Exercise brief: Only the lines below between the ones containing "Decrease Hovedpude quantity with minus" and "The height and", inclusive, are to be reproduced, each exactly as it stands.

Records supplied:
Segment Open
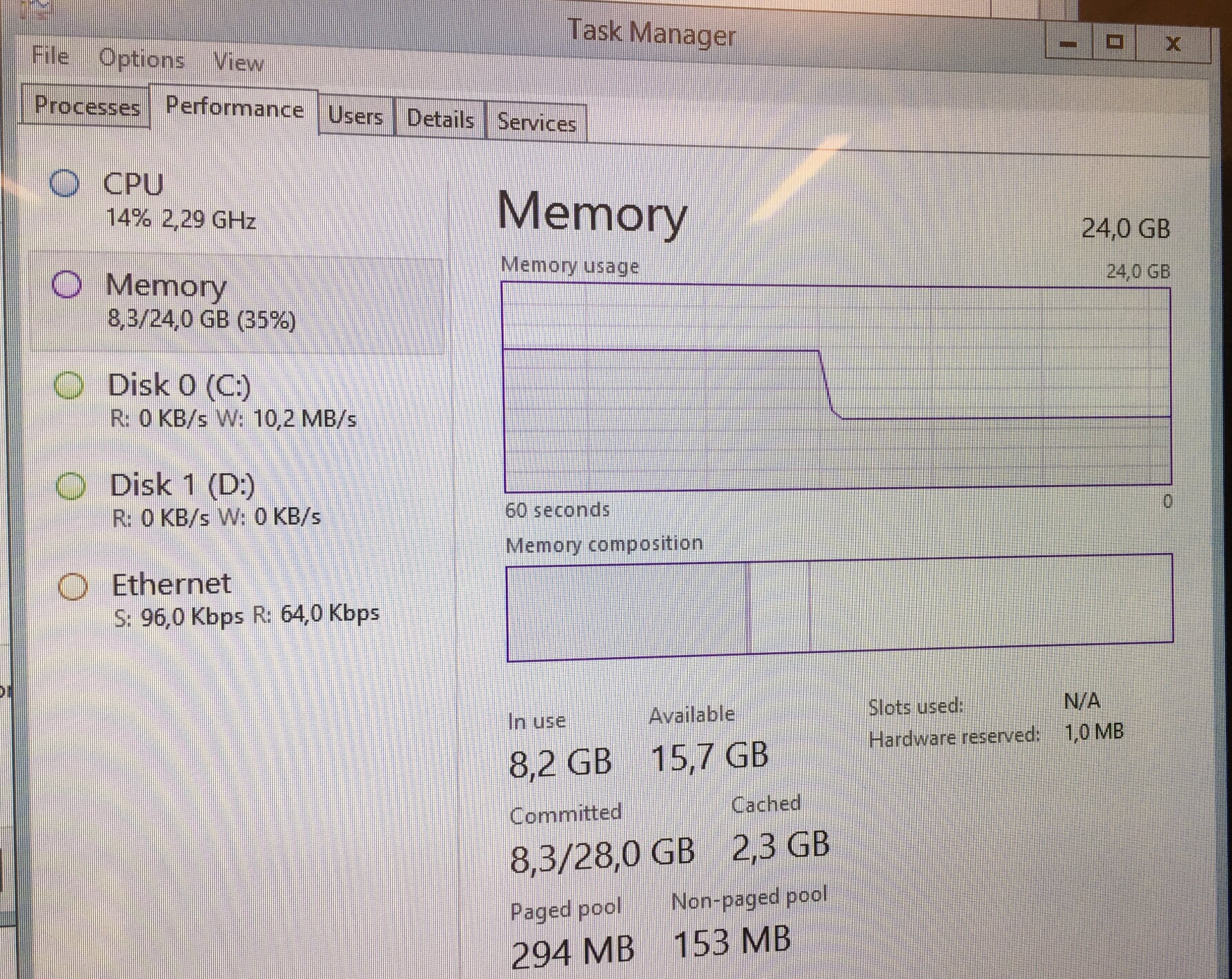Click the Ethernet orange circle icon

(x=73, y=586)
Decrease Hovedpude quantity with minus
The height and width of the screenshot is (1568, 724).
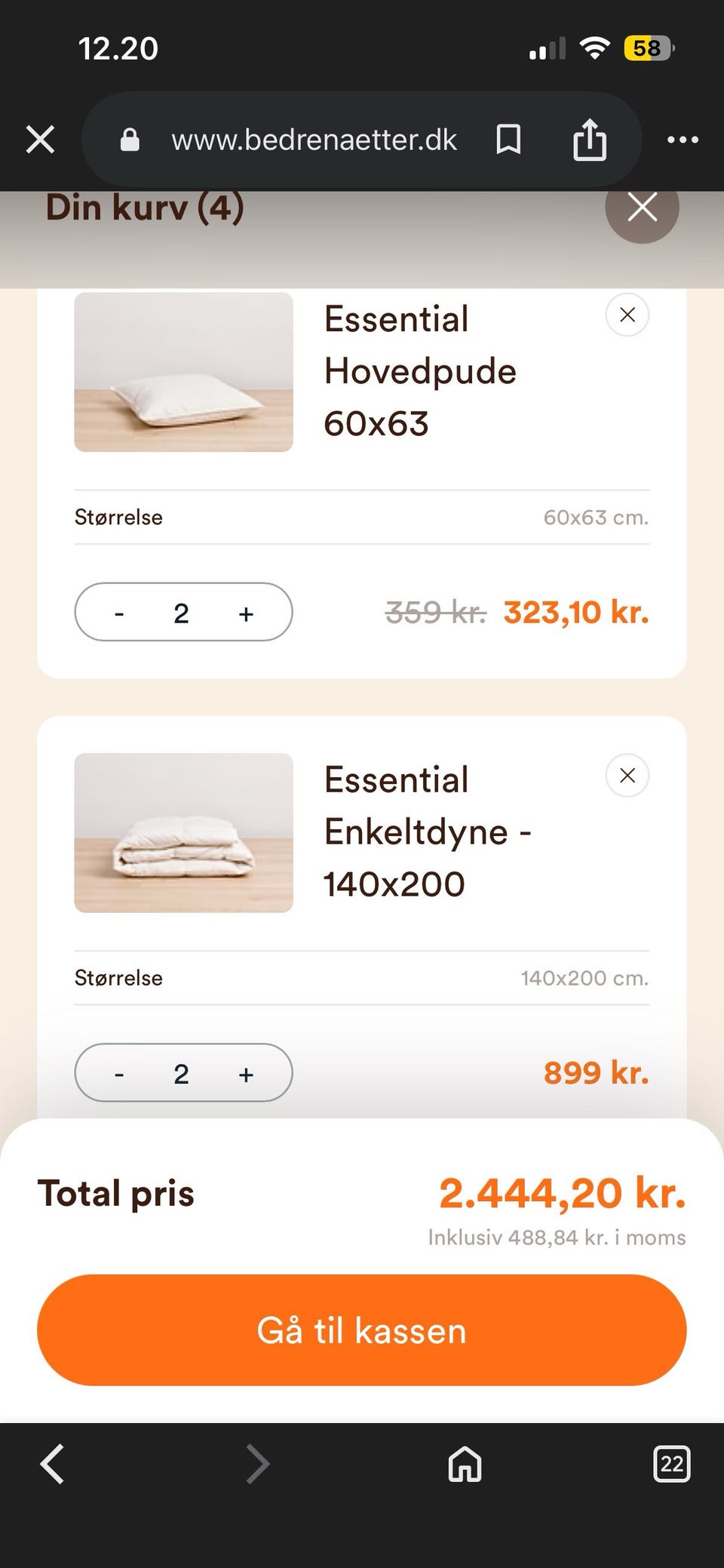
Segment Closed
Segment Open
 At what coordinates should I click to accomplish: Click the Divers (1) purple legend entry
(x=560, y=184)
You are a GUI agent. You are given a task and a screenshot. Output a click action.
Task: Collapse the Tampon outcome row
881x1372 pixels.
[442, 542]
Segment Closed
Segment Open
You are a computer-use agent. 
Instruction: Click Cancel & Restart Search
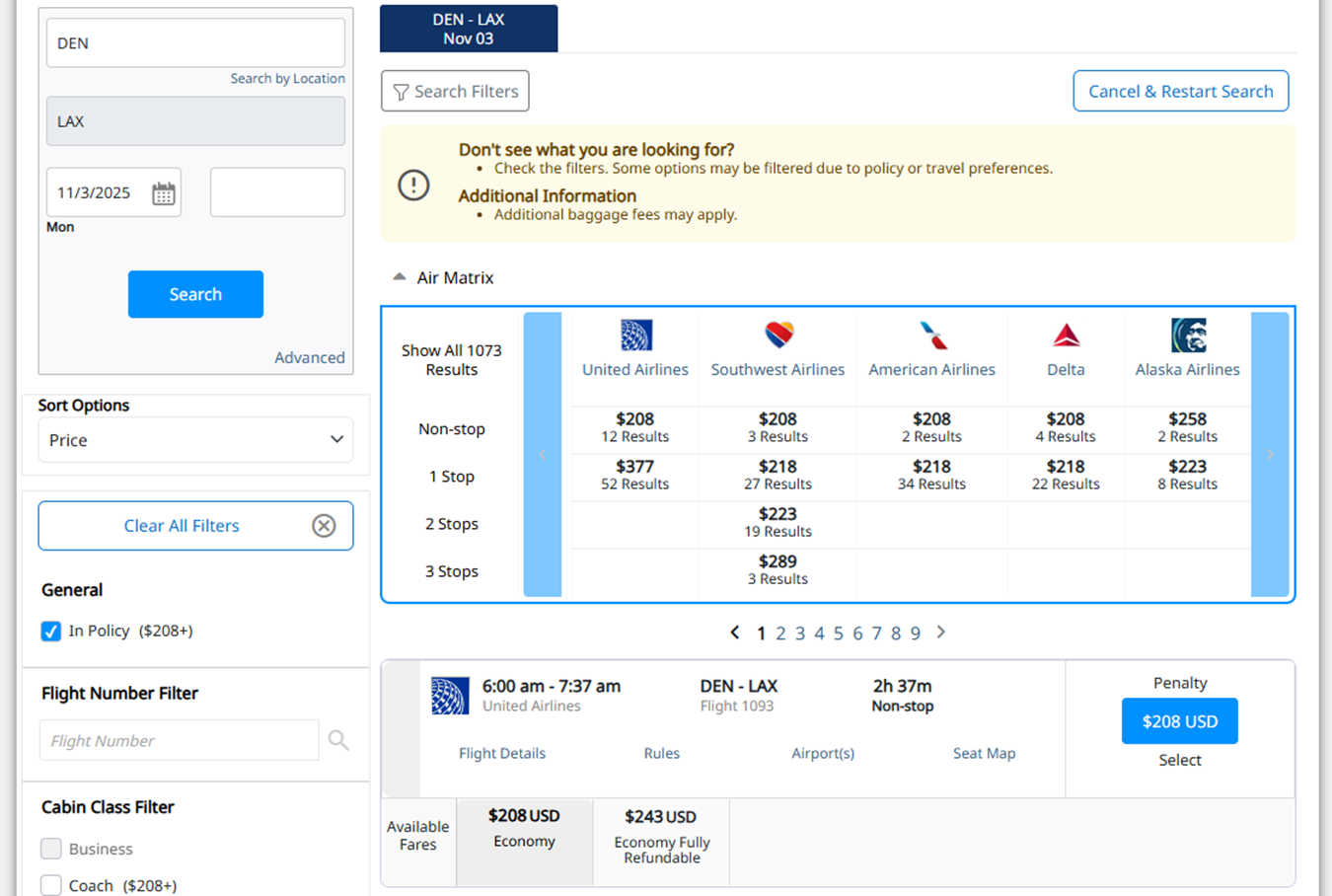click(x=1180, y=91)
Segment Closed
Solution for this problem:
Decrease Hovedpude quantity with minus
The height and width of the screenshot is (1568, 724).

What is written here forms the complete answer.